Reproduce the data verbatim, from the line with "Open the AI Assistant sparkle icon" to the line with "click(1173, 98)".

### Data to use

★ ★ ★ ★

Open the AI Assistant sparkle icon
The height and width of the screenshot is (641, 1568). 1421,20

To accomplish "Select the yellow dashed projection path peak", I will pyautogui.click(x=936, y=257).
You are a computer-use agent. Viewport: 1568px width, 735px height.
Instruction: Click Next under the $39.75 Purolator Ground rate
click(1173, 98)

★ ★ ★ ★

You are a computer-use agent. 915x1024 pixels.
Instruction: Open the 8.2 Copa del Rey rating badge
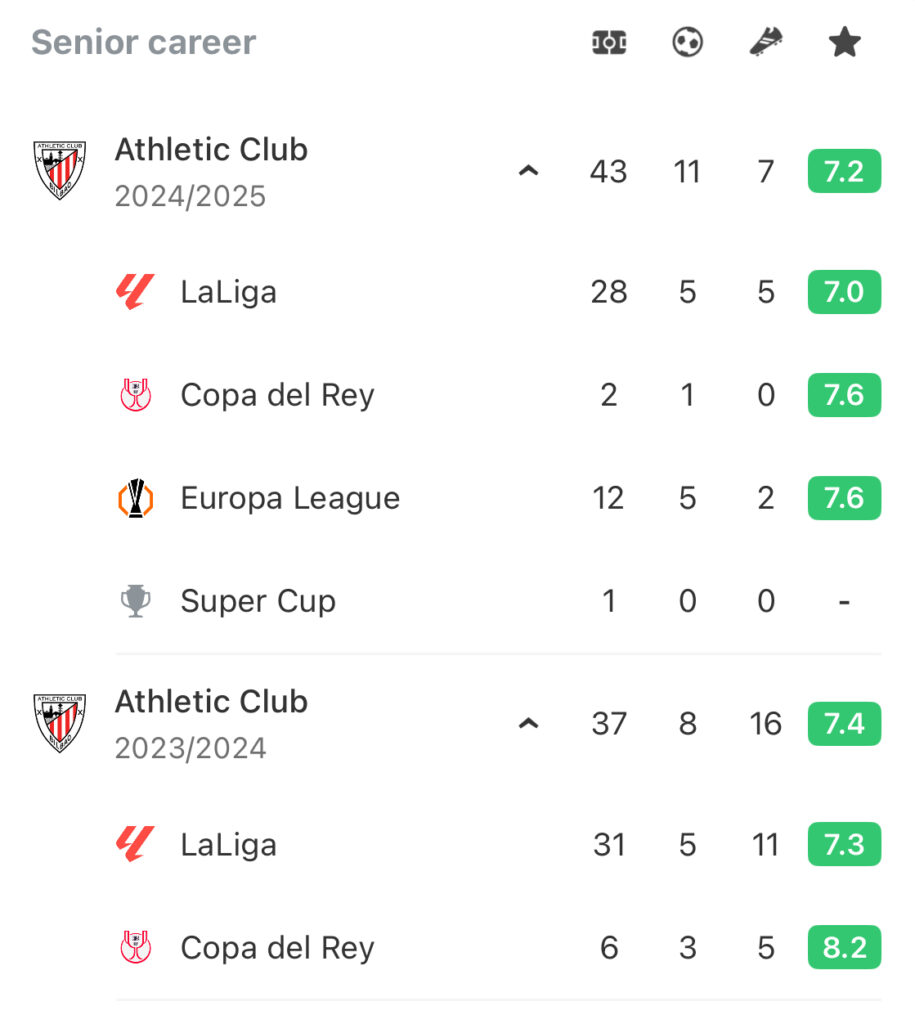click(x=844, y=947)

★ ★ ★ ★

### Result of this exercise
Open the AI Assistant sparkle icon
The height and width of the screenshot is (641, 1568). 1421,20

To accomplish "Select the yellow dashed projection path peak", I will pyautogui.click(x=936, y=257).
You are a computer-use agent. Viewport: 1568px width, 735px height.
Instruction: Click Next under the $39.75 Purolator Ground rate
click(1173, 98)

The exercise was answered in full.